New Delhi: Lok Sabha Speaker Meira Kumar on Monday said there were "serious gaps" in accountability framework for government`s flagship programmes implemented
through private agencies, which was a major concern of the new Audit Bill proposed by Comptroller and Auditor General.
Inaugurating a national seminar on `Legislature-Audit Interface`, Kumar said transparency and accountability were the driving forces of good governance.
"There are serious gaps in the accountability framework of these implementing agencies and the CAG`s present mandate for audit of these agencies is also limited," she said here.
"One of the major concern of the (Audit) bill is about the instrumentalities through which expenditure is being increasingly channelled by government," she said.
Kumar noted that public spending on flagship programmes for improving health care, universal elementary education, sanitation and employment had increased by leaps and bounds.
"Most of these programmes are being implemented by panchayats and municipal bodies or under the society mode by direct transfer of funds from central ministries to registered
government societies at state, district, block and panchayat levels," she said.
Referring to the public-private partnership (PPP) model used more intensively by central and state government to help meet gaps in provision of basic services in infrastructure sector, she said it was essential for the government to ensure that services being delivered through such arrangements to the users met the agreed time, cost and quality standards.
"Apart from ensuring transparency and competitiveness in the process of award of contracts, it is equally important to protect the public exchequer from unintended misuse of claims from concessionaires," she said, recommending that such programmes should receive adequate attention of oversight bodies like CAG, Committee on Public Undertakings (CPU) and Public Accounts Committee (PAC)
This, she said, would protect the user interest and the need to secure value for public money.
Noting that audit was frequently faced with situations where auditees did not comply with CAG`s request for records and information, Kumar said it not only delayed the audit
process, but also seriously impacted the quality of audit examination and thwarted possible disclosure of serious irregularities, frauds and embezzlements.
Referring to the functioning of the PAC and CPU, the Speaker said it was not just self-assessment, but also public perceptions about effectiveness that needed to be taken into
account by these committees.
"Effective parliamentary oversight is the cornerstone of good governance.

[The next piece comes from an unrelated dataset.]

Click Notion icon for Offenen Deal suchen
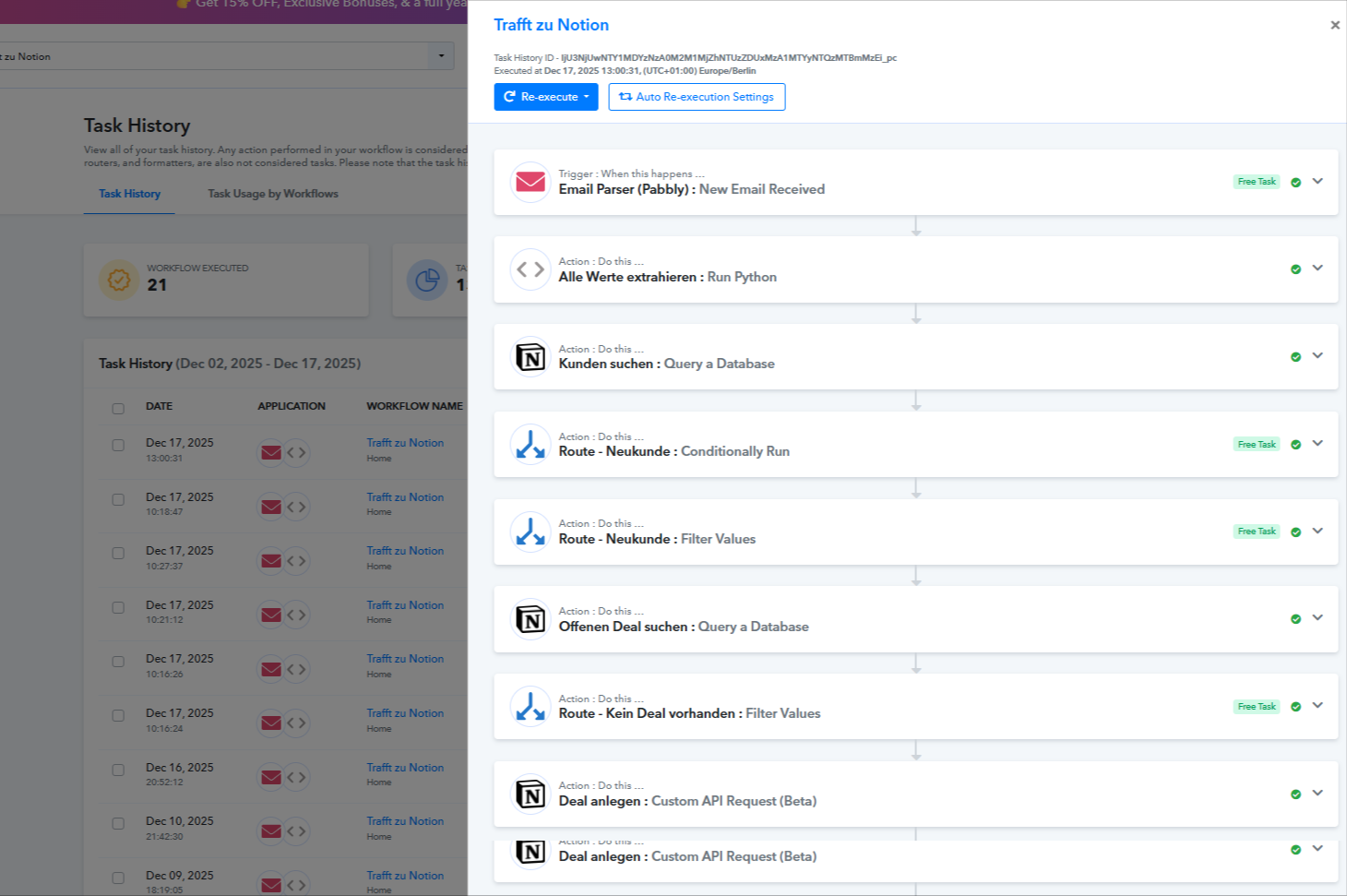click(x=530, y=620)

Prompt response of the executive in taking corrective measures on the objections raised by CAG in inspection reports...is crucial," she added.
Kumar said a recent report of PAC submitted to Parliament showed that the response of ministries in taking action on the CAG`s reports had "not been very encouraging" and that of the state government executives was "equally sluggish".
"Some very effective and concrete measures need to be taken by both the government and the legislatures to address this situation," she said.
The Speaker said the basic objective of the cycle of parliamentary financial control was to ensure that taxes were assessed in accordance with the laws governing them and public
funds were spent prudently and economically within the authorisations made by Parliament.
She said while department-related committees examined demand for grants of ministries, the rest of the budget was not examined at present by any committee of the legislature at
the budget proposal state.
"We need to consider if these matters should continue to be left to the general debate in the House or whether a strategy paper could be circulated by Finance Ministry about a
fortnight before the budge session, which could be examined by the Estimates Committee with technical support by CAG," she said.
The committee, she added, could report its concerns and findings to the House before a better informed general debate on the budget was taken up.
For that to happen, the capacity of the Estimates Committee and its secretariat staff to undertake technical support would naturally have to be built up, she noted.
PAC Chairman and BJP leader Murli Manohar Joshi said with government schemes releasing funds directly to beneficiaries through intermediaries including non-state agencies often outside normal budgetary mechanism, the government`s capacity to keep track of fund flows was shrinking.
"This development poses a dilemma, which is to keep intact the structure of accountability in regard to public money without losing the operational flexibilities expected from these new approaches in delivery of services to the citizens of this country," he said, calling for readjustments and refocusing strategies to meet the new situation.
However, while ensuring accountability, care needed to be taken not to discourage private sector involvement, investment and innovative managerial techniques, he added.
Joshi also pointed to the regulatory bodies set up by the government for financial markets, telecom and power, and said though enormous responsibility and discretionary powers were bestowed upon such bodies, regrettably no parliamentary oversight over their functioning was thought of.
"This is an anomalous situation, which needs to be remedied at the earliest," he underscored.
CAG Vinod Rai, in his opening remarks, highlighted the new challenges in government`s programmes that were outside the purview of parliamentary oversight and called for remedies to make them more accountable to Parliament.